June 27, 2008 · No Comments

My new favorite movie is Charlie Bartlett, a film about a seventeen-year-old kid who is always up to shenanigans that get him kicked out of every private school he’s been enrolled in. His mother gets shrinks to try to figure out what is wrong with him and enrolls Charlie into a public school, where he changes everyone’s lives just by listening to them in the boys restroom. Think Ferris Bueller, only with a bigger message and with a way, way more talented lead actor.

Charlie Bartlett

The T-shirt says it all.

It was just delightful to watch Anton Yelchin as the charismatic Bartlett. Like Ferris Bueller, as part of the audience you want to be Bartlett. Or at least, you want to be in Bartlett’s inner circle. Yelchin is quirky, earnest and completely having fun as the pill-prescribing Bartlett, who gets the bright idea (which adults always seem to miss) of actually listening to the kids in his high school and helping them out with their issues. But it doesn’t end there. Charlie Bartlett has his own issues that he needs to sort out–issues that motivated him to help other kids in the first place.
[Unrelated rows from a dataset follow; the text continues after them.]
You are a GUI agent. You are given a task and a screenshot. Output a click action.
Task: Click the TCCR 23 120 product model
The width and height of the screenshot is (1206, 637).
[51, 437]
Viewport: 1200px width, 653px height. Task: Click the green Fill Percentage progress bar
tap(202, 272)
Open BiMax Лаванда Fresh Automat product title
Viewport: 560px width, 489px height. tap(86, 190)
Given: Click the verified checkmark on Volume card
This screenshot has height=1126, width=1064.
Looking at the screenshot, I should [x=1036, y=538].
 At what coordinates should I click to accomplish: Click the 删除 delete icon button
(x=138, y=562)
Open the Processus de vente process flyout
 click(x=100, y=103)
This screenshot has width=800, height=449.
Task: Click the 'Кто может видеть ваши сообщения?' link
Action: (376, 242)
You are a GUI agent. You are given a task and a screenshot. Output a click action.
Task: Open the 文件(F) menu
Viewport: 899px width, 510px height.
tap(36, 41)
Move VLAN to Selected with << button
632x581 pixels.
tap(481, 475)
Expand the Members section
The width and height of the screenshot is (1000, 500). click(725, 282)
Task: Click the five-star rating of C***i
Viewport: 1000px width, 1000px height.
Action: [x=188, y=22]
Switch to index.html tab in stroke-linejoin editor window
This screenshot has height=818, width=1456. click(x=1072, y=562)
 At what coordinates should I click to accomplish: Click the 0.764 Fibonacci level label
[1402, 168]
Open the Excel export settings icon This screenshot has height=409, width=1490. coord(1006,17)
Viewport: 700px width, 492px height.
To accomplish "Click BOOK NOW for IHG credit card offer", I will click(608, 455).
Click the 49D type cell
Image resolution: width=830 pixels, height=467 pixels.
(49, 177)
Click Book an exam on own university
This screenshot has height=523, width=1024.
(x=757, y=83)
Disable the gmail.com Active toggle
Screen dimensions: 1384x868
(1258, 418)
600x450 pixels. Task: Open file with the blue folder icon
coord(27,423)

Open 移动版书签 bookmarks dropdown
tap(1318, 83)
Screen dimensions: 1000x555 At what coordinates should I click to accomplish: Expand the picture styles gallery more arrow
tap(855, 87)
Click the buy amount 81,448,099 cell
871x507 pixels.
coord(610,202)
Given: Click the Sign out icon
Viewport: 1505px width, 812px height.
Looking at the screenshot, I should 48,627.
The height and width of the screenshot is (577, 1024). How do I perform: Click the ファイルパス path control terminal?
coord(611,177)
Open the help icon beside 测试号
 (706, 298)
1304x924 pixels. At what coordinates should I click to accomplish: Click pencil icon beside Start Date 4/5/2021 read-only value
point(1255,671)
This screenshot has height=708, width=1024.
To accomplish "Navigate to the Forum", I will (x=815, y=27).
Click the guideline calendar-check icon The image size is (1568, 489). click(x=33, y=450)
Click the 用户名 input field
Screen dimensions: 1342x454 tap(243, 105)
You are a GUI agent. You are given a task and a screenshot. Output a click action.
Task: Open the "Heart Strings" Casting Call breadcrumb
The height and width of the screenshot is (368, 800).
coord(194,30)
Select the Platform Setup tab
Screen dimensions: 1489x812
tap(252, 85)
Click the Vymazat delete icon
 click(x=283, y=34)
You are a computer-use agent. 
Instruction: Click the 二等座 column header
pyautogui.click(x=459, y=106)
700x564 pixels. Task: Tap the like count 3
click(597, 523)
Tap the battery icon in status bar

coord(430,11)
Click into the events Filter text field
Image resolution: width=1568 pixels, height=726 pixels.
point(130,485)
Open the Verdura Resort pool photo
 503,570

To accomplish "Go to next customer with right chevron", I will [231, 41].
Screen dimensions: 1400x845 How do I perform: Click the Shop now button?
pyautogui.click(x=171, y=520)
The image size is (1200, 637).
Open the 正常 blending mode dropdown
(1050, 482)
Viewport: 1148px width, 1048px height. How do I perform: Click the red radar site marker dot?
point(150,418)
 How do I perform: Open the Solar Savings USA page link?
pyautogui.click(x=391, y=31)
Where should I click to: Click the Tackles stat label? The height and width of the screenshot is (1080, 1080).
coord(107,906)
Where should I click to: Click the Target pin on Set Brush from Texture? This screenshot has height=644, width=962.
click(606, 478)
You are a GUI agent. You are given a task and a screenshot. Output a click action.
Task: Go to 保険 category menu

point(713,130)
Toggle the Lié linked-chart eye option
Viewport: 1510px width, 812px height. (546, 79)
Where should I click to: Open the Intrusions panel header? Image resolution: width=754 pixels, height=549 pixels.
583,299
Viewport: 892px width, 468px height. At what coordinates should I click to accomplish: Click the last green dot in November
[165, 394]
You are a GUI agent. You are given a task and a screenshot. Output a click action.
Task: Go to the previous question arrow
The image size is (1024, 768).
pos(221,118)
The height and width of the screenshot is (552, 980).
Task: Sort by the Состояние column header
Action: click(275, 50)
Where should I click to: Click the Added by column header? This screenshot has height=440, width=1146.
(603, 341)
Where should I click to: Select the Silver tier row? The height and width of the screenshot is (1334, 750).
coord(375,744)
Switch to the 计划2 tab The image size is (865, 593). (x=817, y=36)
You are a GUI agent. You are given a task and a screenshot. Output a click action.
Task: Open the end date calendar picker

Charlie Bartlett posterThe film is very easy to relate to. Everyone’s been in high school at some point in their life, and everyone knows how that is. My experience was definitely different. In fact, my high school experience was far from excruciating. It was one of the best days of my life. But what is pretty much a staple in high school is how much you start realizing that the adults around you start to become strangers. In my high school experience, your teachers were never really there. They were just getting by, trying to teach you your stuff. It didn’t feel like they cared what happened to you in the future. Your parents seem to not know what to do with you, or they know absolutely what they want to do with you and you have no say about where your life is supposed to go. Ah, such is the drama of teen angst, and Bartlett captures it beautifully with a fun story and a brilliant cast.

Anton Yelchin is not the only standout actor in this film. Robert Downey Jr. plays the high school principal who gets suspicious of Bartlett’s shenanigans and doesn’t exactly know how to handle the situation, let alone his teenage daughter, whom Bartlett happens to fancy. Downey (do I have to say Downey Jr.?) delivers his classic rapid-fire quips and trademark no-nonsense demeanor, and yet you can see his brilliance when he starts to descend into that dark hole where his character writhes in his own personal depression. Downey’s character is a bit of an alcoholic, and since he himself has had experience battling alcoholism in the past, he gives you just the right performance. I love when he says “Never attack a drunk guy with a gun!” That was hilarious.

Hope Davis [The Weather Man] is also one to commend in this film. She plays Charlie’s mother, who is a bit dazed and doped up that she barely knows what to do with her son. Tyler Hilton, who you probably know from One Tree Hill, also delivers a fun performance as Murphy, your typical high school burnout bully.

I would highly recommend this film. It’s your typical feelgood high school movie, but definitely ten notches more intelligent than say, Accepted. The performances are great, the issues are there, and the message is a pretty simple yet profound one: All the therapy that you need is just someone who can listen.